German writes compound nouns without spaces (e.g.,
Computerlinguistik `computational linguistics';
Lebensversicherungsgesellschaftsangestellter
`life insurance company employee'). Retrieval systems for German greatly benefit
from the use of a compound-splitter module, which is usually implemented
by seeing if a word can be subdivided into multiple words that appear in a
vocabulary.
This phenomenon reaches its limit
case with major East Asian Languages (e.g., Chinese, Japanese, Korean,
and Thai), where text is written without any spaces between words. An
example is shown in Figure 2.3 . One approach here is to
perform word segmentation as prior linguistic processing.
Methods of word segmentation vary from having a large
vocabulary and taking the longest vocabulary match with some heuristics
for unknown words to the use of machine learning sequence models, such
as hidden Markov models or conditional random fields, trained over
hand-segmented words (see the references in Section 2.5 ).

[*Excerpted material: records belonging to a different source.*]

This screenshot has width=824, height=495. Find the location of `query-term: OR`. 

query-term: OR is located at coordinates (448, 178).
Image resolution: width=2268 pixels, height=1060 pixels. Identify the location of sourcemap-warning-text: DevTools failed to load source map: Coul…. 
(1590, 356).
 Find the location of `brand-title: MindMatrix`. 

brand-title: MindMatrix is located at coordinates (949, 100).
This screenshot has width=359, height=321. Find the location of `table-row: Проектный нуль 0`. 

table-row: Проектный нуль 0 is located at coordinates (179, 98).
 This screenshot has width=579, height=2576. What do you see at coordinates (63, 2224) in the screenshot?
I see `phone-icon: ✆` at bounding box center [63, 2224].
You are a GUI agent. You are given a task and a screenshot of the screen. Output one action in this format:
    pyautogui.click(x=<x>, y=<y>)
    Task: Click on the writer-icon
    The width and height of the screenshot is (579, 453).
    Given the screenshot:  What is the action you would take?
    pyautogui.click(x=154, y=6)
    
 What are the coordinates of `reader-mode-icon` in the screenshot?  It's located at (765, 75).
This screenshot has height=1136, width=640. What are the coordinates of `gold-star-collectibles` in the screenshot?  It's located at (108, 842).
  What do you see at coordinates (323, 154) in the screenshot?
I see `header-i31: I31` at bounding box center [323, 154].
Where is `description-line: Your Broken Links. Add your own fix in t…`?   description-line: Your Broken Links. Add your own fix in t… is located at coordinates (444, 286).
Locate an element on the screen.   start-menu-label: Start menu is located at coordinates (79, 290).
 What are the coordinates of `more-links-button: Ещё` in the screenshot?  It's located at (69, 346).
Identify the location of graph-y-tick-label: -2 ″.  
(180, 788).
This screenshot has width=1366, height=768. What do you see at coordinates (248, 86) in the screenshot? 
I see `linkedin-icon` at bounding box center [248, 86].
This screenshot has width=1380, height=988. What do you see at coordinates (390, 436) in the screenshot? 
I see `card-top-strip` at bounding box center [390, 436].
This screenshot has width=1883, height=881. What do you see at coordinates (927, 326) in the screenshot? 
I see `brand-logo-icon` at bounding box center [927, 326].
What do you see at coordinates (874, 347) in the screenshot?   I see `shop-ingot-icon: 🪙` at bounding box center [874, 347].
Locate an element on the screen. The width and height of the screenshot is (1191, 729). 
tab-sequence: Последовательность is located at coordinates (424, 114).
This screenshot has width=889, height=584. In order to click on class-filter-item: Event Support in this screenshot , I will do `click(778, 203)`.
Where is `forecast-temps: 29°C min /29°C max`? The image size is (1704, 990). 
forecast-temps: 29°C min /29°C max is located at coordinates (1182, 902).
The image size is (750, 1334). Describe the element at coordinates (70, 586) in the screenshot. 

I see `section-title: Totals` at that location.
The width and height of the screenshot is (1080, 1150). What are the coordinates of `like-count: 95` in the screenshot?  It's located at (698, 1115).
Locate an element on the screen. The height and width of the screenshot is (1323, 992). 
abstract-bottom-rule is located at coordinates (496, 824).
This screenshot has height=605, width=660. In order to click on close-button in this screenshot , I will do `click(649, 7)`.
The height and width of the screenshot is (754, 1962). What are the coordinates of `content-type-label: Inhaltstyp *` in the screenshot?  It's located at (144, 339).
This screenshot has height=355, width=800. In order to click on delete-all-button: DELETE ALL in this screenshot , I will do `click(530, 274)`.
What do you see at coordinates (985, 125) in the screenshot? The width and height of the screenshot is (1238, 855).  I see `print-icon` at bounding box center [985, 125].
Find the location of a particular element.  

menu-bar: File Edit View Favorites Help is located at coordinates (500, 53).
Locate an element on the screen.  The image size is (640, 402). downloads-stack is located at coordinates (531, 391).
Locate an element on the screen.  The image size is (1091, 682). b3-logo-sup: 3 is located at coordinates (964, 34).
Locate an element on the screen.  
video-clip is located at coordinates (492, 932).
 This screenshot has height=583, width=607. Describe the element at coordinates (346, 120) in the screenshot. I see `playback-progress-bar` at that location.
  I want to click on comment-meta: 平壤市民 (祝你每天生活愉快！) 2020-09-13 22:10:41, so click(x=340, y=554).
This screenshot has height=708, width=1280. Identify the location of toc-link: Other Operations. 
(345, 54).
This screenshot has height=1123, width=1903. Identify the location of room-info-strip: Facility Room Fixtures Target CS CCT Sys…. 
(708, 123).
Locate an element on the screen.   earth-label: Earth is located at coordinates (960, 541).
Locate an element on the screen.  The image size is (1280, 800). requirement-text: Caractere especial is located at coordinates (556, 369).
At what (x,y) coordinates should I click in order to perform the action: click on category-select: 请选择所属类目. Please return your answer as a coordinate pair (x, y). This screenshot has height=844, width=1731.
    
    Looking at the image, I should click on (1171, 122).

Since there are multiple possible segmentations of character sequences
(see Figure 2.4 ), all such methods make mistakes sometimes, and so
you are never guaranteed a consistent unique tokenization. The other
approach is to abandon word-based indexing and to do all indexing via
just short subsequences of characters (character -grams), regardless of
whether particular sequences cross word boundaries or not. Three reasons
why this approach is appealing are that an individual Chinese character
is more like a syllable than a letter and usually has some semantic
content, that most words are short (the commonest length is 2
characters), and that, given the lack of
standardization of word breaking in the writing system, it is not always
clear where word boundaries should be placed anyway. Even in English,
some cases of where to put word boundaries are just orthographic
conventions - think of notwithstanding vs. not to mention
or into vs. on to - but people are educated to write the
words with consistent use of spaces.